### Exercise details
In the listing below, print exactly the lines between the line holding "The width and height of the screenshot is (2420, 1512)." and the line holding "Open the Help question-mark icon", inclusive, and no more.

-------

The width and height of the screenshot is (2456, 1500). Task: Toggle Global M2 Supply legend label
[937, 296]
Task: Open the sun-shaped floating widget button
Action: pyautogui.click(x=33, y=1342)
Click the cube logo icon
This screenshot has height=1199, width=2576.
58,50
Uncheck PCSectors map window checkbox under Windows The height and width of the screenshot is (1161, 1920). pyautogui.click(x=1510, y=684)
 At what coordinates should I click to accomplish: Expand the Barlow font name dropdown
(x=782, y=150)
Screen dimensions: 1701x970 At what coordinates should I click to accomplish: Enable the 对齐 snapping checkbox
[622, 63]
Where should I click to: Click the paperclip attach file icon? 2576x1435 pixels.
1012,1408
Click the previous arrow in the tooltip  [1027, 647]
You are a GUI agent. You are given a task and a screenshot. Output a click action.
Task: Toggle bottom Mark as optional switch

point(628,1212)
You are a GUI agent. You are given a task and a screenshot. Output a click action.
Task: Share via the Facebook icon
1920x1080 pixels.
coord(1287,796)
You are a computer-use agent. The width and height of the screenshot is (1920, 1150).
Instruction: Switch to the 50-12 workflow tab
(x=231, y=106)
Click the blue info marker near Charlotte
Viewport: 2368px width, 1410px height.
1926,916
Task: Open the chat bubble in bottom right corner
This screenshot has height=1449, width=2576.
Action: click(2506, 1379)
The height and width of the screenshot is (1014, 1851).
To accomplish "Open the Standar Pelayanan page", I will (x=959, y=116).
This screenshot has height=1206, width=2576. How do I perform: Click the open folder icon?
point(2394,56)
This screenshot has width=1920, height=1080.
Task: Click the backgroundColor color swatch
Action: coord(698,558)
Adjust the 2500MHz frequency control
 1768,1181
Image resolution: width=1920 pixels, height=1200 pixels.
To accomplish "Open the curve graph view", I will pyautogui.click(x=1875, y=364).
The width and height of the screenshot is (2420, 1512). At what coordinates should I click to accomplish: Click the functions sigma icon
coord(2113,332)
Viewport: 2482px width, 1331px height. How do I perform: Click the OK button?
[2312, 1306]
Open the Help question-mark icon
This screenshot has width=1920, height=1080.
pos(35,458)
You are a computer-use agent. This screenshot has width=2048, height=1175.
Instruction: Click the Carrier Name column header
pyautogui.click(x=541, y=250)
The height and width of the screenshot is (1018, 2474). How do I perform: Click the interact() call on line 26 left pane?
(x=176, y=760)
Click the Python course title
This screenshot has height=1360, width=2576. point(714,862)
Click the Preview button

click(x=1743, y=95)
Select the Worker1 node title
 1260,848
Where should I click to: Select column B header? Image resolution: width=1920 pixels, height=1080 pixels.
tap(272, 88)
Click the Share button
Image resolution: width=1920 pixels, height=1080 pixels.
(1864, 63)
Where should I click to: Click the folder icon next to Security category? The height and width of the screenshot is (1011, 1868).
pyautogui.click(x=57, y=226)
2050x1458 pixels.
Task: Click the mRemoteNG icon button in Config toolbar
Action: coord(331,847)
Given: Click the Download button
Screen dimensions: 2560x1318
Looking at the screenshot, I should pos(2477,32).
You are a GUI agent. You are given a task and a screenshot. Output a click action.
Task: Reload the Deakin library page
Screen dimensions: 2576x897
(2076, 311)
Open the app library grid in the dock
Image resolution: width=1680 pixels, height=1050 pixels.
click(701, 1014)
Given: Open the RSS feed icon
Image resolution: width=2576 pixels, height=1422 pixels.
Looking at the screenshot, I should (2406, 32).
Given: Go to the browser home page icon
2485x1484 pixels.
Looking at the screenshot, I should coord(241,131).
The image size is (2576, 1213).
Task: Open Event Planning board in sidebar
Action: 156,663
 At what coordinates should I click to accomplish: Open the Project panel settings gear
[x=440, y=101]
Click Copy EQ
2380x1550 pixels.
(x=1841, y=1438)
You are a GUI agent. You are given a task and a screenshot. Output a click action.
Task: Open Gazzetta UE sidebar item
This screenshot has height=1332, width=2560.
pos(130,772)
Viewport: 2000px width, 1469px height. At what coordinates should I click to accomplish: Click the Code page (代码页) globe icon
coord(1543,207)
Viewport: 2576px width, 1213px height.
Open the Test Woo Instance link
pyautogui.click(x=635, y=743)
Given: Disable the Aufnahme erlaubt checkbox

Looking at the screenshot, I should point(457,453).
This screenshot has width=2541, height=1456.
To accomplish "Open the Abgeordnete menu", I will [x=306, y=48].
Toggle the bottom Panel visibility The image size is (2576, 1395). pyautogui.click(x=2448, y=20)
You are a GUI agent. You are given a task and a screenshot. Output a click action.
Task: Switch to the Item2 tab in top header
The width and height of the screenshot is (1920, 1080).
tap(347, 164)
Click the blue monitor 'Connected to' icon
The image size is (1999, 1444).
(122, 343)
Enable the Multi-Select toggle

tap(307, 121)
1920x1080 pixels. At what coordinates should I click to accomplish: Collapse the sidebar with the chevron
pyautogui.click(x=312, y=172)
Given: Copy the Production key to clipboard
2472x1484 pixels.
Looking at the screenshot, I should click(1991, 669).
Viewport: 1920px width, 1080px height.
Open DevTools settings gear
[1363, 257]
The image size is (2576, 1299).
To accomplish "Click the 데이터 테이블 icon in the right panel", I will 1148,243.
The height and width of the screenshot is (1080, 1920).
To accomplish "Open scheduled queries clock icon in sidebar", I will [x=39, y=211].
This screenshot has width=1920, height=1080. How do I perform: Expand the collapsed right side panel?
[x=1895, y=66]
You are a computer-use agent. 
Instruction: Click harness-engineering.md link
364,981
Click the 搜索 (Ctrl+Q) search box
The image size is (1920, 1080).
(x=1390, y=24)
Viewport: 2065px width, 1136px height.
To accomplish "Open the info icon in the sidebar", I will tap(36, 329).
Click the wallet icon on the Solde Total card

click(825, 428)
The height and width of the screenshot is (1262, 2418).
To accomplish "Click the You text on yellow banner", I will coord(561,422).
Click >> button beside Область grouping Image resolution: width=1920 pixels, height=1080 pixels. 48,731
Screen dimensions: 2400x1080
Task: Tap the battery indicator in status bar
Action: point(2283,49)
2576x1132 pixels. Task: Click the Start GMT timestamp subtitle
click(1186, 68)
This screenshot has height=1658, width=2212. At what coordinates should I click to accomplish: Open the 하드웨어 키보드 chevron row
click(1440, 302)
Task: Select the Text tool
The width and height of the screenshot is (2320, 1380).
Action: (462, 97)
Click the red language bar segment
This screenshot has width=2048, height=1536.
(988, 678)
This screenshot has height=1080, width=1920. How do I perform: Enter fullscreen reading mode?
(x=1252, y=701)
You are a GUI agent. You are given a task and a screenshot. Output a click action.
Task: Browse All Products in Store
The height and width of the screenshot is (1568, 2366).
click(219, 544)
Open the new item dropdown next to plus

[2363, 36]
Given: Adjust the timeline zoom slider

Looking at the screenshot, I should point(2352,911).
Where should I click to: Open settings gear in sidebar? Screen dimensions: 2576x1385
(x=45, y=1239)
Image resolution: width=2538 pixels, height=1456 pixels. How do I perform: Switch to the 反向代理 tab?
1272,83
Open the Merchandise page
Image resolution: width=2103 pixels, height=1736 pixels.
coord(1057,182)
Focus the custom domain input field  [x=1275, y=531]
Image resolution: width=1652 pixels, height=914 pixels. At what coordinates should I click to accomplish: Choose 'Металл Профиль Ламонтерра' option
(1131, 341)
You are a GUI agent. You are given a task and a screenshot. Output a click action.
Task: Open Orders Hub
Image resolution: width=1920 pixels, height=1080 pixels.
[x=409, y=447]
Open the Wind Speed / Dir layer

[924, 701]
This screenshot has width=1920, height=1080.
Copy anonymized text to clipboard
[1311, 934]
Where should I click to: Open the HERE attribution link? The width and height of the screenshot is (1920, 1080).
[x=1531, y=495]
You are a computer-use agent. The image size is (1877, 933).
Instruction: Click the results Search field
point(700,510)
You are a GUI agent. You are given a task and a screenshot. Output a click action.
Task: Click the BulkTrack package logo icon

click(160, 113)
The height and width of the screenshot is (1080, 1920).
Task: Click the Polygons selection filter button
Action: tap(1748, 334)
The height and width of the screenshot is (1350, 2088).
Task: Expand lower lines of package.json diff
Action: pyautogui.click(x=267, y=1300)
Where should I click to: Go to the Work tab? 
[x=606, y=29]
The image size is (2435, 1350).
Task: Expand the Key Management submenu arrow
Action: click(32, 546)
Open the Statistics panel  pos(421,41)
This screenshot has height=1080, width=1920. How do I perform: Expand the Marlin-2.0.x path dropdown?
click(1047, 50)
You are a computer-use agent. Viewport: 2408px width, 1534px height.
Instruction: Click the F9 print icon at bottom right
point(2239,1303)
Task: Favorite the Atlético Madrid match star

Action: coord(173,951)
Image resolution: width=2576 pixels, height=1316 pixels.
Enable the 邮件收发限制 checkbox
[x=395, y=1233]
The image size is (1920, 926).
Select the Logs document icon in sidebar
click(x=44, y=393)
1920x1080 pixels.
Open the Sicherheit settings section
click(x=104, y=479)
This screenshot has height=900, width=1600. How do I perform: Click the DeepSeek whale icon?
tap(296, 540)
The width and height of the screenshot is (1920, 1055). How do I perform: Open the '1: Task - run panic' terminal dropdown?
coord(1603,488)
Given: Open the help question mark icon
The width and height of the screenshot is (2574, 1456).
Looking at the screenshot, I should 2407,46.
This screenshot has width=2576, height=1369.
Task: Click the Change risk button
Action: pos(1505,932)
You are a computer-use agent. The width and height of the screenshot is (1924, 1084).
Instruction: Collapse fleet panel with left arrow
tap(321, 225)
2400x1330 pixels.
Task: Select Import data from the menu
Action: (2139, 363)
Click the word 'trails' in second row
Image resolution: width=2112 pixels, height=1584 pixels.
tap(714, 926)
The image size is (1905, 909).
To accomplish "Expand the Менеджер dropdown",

-------

### Response below
The width and height of the screenshot is (2420, 1512). At what coordinates should I click to accomplish: Click the functions sigma icon
coord(2113,332)
Viewport: 2482px width, 1331px height. How do I perform: Click the OK button?
[2312, 1306]
Open the Help question-mark icon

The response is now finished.